The first US cable operator to take on the market a Wi-Fi mobile phone service is Cablevision Systems Corporation. This title is based on the fact that next month, the new service of Cablevision, named “Freewheel” will establish the link between the 1.1 million Wi-Fi hotspots that the company has set up in the New York area since 2007.
The bundle is very attractive, as it involves Wi-Fi voice, data and text for only $9.95 a month. However, those who are not clients of Cablevision, will be charged with $29.95 a month. The reason that stands beneath the difference of pricing is that the company expects to bring more customers into using their services.
At the beginning, this service will only work on one model of Motorola, the Motorola Moto G, and the price for it will be $99.95. For the near future, Cablevision is currently working at an application that is designed to make things easier for the customers. The purpose is of capitalizing on the growth of Wi-Fi access points and the increase in the usage of Wi-Fi on smartphones by their customers.
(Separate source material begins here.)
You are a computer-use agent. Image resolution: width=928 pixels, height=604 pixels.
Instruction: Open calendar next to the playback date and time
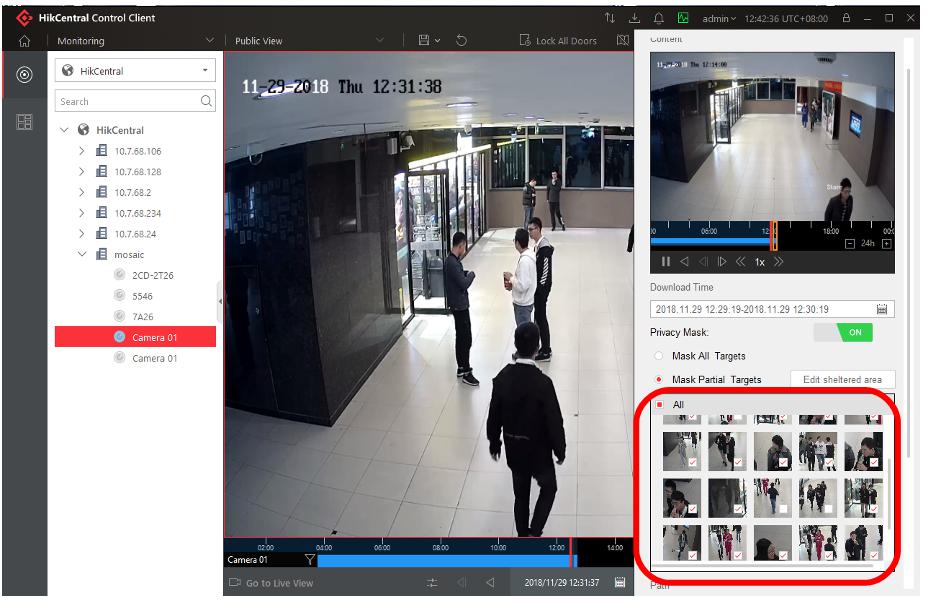coord(620,583)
Kristin Dolan, chief operating officer of Cablevision has stated that
“There has been a dramatic shift in how consumers use their mobile devices: today, it’s all about data, and WiFi is now preferred and clearly superior to cellular.”
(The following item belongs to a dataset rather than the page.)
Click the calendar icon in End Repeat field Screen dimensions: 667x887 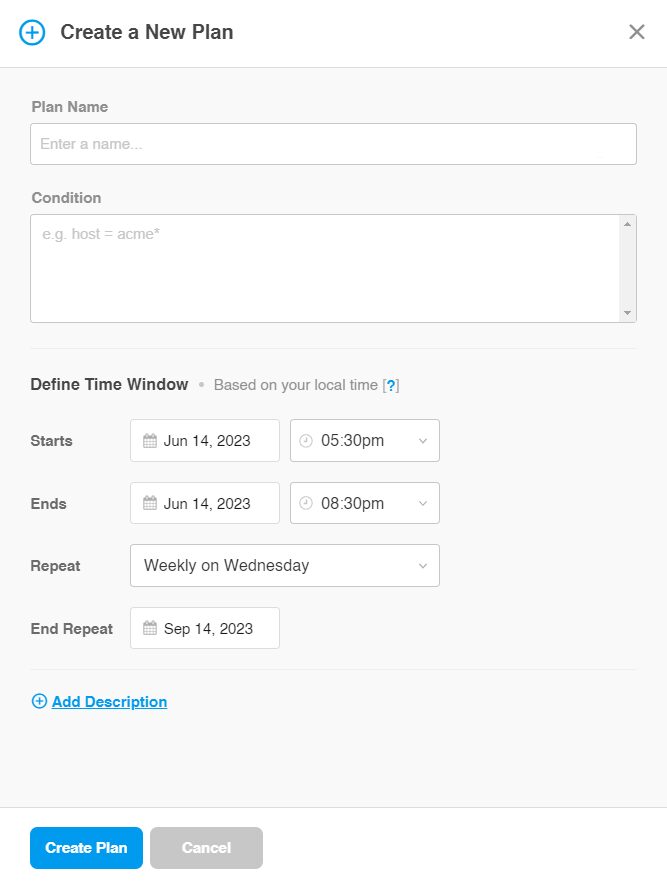tap(150, 628)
The publicity of Cablevision has been made on the basis of overspending money on data and the constant worry of receiving an oversized bill because of it. The more people spend their day in a Wi-Fi rich environment, the more they are tempted to use the internet for every need that they have. If they don’t have access to the Wi-Fi, the cost of their curiosity is quite grand.
The service key public areas that Cablevision has built its network on includes transportation hubs and city parks. A recent report of Cisco Systems has discovered that 93 percent of all data traffic generated by mobile or portable devices in the US was carried via Wi-Fi, so this has become a very important way of communicating throughout the world.